EXCERPTED PASSAGE:
________________________

Sharper and Faster mean Better: Towards More Efficient Vision-Language Model for Hour-scale Long Video Understanding¶

Conference: ACL 2025 (Long Paper)
Code: HuggingFace
Area: Multimodal VLM / Video Understanding / Efficient Inference
Keywords: Long Video Understanding, Shot-adaptive Frame Pruning, Hierarchical Attention, Shot Detection, Sparse Attention

TL;DR¶

Proposes the Sophia model to handle hour-scale long videos: accurately selects query-relevant frames via Shot-adaptive Frame Pruning (a two-stage frame pruning based on shot segmentation), and replaces full attention with Hierarchical Attention of \(O(N)\) complexity. It achieves state-of-the-art (SOTA) performance on 6 out of 8 long video benchmarks, while requiring only 1/8.5 of the attention FLOPs compared to InternVL2.

________________________

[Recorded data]

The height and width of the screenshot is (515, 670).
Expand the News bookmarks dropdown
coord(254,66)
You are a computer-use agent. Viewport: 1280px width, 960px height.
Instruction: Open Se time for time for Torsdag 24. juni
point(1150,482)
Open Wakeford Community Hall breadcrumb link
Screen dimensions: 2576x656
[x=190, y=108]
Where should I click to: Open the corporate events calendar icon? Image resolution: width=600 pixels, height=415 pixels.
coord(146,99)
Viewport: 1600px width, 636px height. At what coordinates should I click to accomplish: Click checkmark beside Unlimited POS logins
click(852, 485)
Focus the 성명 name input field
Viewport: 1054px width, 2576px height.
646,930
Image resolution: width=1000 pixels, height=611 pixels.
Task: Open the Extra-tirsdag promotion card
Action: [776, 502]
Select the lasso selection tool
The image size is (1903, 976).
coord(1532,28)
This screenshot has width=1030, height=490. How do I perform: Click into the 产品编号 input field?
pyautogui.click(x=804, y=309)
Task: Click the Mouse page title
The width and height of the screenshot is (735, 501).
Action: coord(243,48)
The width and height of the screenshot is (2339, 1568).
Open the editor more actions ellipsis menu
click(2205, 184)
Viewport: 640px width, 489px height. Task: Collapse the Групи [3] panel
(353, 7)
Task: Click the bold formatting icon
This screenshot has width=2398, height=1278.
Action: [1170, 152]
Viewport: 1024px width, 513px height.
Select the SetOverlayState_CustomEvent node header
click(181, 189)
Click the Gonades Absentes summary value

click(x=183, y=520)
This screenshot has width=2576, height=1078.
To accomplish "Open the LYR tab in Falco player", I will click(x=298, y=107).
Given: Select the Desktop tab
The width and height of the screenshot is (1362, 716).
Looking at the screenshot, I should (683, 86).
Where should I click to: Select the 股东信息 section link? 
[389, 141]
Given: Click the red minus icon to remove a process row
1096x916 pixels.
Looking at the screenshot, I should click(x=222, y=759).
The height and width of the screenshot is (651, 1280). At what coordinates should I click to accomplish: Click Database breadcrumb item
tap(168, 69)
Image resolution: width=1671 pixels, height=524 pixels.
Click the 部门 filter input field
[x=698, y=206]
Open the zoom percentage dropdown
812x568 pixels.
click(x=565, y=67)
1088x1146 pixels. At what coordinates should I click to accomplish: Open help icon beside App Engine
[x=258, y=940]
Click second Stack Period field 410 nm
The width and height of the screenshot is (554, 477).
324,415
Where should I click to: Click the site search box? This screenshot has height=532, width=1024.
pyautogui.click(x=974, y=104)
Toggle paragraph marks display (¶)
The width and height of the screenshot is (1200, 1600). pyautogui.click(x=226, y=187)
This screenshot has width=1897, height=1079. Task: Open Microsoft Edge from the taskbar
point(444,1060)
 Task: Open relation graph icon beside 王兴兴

________________________

TASK INSTRUCTIONS:
1/ Decide whether each statement agrees with the Sophia paper summary, giving yes or no and quoting the words of the summary that settle it: (a) Sophia reaches state-of-the-art results on all eight long video benchmarks. (b) Sophia needs only 1/8.5 of the attention FLOPs that InternVL2 needs. (c) Shot-adaptive Frame Pruning removes frames in a single stage.
2/ Reproduce word for word the part of the Sophia paper summary starting at "Code: HuggingFace" and ending at "compared to InternVL2.".

EXERCISE ANSWERS:
1/
(a) No: "It achieves state-of-the-art (SOTA) performance on 6 out of 8 long video benchmarks"
(b) Yes: "requiring only 1/8.5 of the attention FLOPs compared to InternVL2"
(c) No: "a two-stage frame pruning based on shot segmentation"

2/
Code: HuggingFace
Area: Multimodal VLM / Video Understanding / Efficient Inference
Keywords: Long Video Understanding, Shot-adaptive Frame Pruning, Hierarchical Attention, Shot Detection, Sparse Attention

TL;DR¶

Proposes the Sophia model to handle hour-scale long videos: accurately selects query-relevant frames via Shot-adaptive Frame Pruning (a two-stage frame pruning based on shot segmentation), and replaces full attention with Hierarchical Attention of \(O(N)\) complexity. It achieves state-of-the-art (SOTA) performance on 6 out of 8 long video benchmarks, while requiring only 1/8.5 of the attention FLOPs compared to InternVL2.